TO DO: Reproduce the lines below without any changes, from the line containing "Given: Click the Download" through the line containing "click(282, 525)", inclusive.

Rows of pointing data
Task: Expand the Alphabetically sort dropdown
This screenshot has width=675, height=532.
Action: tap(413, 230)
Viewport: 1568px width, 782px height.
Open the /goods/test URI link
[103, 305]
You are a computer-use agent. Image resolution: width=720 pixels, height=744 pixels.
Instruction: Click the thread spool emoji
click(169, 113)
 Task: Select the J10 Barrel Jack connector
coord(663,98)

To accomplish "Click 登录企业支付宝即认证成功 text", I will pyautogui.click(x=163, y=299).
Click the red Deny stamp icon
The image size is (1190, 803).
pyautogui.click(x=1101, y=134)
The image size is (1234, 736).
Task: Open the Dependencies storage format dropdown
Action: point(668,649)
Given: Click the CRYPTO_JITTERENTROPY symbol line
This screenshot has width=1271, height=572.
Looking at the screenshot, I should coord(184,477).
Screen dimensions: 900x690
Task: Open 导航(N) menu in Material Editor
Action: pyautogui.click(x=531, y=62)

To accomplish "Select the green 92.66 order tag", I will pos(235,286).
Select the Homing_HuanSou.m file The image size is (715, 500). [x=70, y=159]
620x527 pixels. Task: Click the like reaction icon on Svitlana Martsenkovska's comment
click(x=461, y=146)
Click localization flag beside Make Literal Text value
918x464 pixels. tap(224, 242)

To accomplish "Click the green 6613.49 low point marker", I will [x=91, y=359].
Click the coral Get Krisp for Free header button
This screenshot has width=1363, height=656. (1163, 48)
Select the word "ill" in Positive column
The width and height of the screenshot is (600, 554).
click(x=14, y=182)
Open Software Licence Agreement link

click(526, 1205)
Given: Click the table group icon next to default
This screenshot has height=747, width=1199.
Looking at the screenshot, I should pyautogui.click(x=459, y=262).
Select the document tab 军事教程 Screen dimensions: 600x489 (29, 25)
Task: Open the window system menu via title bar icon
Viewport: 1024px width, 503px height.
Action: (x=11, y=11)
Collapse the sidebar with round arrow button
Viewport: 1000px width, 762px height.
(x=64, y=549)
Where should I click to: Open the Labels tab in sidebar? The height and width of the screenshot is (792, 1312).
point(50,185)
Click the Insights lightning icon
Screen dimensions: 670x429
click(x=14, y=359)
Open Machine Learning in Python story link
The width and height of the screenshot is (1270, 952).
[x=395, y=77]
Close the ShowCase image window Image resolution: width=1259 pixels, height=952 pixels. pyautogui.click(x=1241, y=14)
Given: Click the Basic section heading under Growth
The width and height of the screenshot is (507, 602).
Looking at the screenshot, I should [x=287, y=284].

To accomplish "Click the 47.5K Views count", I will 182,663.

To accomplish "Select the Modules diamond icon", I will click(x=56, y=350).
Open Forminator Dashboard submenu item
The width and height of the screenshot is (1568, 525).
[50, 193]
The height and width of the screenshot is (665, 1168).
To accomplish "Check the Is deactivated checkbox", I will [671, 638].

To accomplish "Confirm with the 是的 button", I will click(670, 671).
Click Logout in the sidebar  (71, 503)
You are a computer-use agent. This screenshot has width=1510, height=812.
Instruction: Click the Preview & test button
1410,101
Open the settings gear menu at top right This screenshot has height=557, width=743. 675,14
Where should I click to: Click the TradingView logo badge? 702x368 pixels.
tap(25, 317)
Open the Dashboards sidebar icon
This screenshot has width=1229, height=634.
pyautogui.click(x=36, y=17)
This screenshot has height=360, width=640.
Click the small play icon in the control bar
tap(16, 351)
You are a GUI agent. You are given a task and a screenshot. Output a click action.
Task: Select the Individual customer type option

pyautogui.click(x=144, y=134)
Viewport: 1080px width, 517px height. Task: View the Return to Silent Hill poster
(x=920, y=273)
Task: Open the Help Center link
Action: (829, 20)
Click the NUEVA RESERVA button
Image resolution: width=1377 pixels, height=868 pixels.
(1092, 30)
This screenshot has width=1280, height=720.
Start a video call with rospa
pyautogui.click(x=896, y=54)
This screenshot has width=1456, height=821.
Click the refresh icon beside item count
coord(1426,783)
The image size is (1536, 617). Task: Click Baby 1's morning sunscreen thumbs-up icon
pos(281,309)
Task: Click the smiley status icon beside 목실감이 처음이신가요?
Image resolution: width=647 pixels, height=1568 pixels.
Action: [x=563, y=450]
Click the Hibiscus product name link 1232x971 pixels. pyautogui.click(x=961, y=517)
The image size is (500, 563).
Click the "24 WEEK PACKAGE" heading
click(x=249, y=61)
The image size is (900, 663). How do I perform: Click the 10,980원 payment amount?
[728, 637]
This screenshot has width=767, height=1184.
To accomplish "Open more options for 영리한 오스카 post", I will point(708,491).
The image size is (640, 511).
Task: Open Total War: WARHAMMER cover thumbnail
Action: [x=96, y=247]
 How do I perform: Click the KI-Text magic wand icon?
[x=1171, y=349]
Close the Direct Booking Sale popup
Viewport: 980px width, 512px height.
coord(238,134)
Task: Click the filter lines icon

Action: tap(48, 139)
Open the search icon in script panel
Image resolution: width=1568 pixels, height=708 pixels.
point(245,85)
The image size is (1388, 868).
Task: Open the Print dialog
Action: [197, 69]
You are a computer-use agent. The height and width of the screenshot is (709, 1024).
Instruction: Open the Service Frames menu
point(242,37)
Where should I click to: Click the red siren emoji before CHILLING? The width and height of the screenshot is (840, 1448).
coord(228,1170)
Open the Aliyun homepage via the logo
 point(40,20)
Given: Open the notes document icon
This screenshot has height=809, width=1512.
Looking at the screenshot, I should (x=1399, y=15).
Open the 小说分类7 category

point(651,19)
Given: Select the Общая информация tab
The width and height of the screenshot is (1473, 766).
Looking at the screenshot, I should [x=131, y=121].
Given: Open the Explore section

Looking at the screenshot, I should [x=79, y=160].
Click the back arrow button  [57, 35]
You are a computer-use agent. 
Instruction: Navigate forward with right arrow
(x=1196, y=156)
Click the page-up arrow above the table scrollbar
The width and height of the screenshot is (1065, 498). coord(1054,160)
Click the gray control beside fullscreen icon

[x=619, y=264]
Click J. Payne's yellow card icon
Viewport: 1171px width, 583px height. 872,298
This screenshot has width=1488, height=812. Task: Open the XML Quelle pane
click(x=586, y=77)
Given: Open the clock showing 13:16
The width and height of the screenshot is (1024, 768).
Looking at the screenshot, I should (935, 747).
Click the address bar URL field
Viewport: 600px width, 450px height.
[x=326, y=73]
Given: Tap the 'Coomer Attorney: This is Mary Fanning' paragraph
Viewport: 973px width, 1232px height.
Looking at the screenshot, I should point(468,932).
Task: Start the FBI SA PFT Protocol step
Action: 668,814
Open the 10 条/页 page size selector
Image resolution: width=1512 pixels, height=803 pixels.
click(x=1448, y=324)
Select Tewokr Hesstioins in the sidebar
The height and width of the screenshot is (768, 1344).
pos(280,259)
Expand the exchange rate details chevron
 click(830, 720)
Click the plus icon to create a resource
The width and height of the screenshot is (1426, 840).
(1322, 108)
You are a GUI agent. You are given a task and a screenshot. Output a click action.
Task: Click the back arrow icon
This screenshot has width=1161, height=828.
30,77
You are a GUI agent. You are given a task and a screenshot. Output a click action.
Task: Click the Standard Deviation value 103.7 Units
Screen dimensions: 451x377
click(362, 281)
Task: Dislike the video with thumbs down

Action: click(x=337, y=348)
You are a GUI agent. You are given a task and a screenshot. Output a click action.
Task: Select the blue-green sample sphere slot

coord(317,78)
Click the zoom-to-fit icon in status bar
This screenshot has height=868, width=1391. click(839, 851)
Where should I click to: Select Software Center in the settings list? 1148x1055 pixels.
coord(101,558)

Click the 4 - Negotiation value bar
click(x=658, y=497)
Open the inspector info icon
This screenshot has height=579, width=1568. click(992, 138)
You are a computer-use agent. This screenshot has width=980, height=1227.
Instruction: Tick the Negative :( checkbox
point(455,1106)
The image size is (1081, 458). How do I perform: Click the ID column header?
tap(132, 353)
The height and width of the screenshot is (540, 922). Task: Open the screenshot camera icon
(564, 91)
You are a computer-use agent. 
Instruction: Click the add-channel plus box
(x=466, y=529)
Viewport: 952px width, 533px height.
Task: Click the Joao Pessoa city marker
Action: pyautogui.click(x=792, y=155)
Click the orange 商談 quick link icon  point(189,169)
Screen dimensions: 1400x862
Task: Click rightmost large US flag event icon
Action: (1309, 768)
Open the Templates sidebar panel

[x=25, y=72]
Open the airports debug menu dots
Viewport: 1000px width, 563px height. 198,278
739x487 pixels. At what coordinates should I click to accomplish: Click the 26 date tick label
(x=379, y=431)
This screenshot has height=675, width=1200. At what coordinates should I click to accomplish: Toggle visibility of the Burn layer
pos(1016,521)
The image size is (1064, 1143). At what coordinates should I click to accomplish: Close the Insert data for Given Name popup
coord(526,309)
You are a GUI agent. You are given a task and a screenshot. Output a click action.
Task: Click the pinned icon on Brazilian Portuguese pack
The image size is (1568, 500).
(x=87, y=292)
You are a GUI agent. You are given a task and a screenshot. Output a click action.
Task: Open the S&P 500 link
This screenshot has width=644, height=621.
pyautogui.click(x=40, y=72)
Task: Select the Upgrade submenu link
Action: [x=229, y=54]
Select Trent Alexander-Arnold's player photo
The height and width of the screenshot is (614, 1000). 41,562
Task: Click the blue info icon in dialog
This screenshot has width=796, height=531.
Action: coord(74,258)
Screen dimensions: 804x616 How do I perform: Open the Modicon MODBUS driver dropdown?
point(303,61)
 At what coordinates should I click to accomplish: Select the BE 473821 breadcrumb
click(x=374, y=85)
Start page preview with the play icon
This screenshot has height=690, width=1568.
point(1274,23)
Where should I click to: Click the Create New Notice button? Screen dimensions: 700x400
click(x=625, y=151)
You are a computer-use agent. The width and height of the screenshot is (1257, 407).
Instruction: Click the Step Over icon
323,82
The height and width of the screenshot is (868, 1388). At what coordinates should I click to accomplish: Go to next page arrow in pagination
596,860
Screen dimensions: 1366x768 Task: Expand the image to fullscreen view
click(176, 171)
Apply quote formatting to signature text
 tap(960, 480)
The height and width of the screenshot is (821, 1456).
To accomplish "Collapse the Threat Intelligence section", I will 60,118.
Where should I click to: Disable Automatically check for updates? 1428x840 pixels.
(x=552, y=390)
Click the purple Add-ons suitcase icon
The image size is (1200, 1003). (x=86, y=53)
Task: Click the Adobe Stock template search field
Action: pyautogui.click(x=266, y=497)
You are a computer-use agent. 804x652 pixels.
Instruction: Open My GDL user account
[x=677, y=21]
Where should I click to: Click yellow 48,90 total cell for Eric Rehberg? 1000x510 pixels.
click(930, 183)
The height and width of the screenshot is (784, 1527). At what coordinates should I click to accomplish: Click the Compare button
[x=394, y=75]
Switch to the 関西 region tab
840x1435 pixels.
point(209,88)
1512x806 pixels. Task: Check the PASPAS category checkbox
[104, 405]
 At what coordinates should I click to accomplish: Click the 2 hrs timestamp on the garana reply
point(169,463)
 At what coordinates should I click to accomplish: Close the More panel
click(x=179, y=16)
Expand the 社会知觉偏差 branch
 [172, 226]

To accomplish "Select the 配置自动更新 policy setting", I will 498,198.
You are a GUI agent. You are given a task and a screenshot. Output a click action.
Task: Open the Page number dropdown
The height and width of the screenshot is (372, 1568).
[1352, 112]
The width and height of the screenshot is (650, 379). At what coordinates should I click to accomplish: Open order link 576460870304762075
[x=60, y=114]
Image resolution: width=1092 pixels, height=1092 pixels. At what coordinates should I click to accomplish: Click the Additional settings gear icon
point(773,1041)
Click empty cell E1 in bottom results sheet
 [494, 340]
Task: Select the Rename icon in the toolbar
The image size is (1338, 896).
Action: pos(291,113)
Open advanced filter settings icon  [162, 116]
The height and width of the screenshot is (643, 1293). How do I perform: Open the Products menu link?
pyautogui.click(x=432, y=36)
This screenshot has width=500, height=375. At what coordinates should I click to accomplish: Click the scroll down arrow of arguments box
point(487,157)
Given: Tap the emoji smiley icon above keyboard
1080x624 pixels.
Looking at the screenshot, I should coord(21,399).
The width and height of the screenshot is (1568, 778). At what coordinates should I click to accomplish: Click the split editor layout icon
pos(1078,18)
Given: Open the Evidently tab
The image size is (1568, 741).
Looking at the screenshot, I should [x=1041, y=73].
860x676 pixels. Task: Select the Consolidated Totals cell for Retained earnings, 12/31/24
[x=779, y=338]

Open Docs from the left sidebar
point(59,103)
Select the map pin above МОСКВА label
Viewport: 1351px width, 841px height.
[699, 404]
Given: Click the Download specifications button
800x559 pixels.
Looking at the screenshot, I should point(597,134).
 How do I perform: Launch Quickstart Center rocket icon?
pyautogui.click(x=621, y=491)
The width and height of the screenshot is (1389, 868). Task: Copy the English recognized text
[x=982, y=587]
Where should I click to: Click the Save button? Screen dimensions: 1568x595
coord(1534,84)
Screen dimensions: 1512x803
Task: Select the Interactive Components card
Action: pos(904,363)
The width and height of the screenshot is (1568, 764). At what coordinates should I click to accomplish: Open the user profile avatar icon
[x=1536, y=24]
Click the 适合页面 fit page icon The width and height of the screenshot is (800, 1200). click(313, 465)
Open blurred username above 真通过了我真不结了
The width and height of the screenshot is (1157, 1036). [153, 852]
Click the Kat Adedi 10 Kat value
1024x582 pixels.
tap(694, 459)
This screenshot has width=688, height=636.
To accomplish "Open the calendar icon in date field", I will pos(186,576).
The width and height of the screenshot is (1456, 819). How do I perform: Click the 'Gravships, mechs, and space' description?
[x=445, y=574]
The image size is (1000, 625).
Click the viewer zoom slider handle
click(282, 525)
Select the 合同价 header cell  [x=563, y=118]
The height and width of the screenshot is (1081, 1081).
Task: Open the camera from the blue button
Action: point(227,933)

RESULT OF THIS EXERCISE:
Given: Click the Download specifications button
800x559 pixels.
Looking at the screenshot, I should point(597,134).
 How do I perform: Launch Quickstart Center rocket icon?
pyautogui.click(x=621, y=491)
The width and height of the screenshot is (1389, 868). Task: Copy the English recognized text
[x=982, y=587]
Where should I click to: Click the Save button? Screen dimensions: 1568x595
coord(1534,84)
Screen dimensions: 1512x803
Task: Select the Interactive Components card
Action: pos(904,363)
The width and height of the screenshot is (1568, 764). At what coordinates should I click to accomplish: Open the user profile avatar icon
[x=1536, y=24]
Click the 适合页面 fit page icon The width and height of the screenshot is (800, 1200). click(313, 465)
Open blurred username above 真通过了我真不结了
The width and height of the screenshot is (1157, 1036). [153, 852]
Click the Kat Adedi 10 Kat value
1024x582 pixels.
tap(694, 459)
This screenshot has width=688, height=636.
To accomplish "Open the calendar icon in date field", I will pos(186,576).
The width and height of the screenshot is (1456, 819). How do I perform: Click the 'Gravships, mechs, and space' description?
[x=445, y=574]
The image size is (1000, 625).
Click the viewer zoom slider handle
click(282, 525)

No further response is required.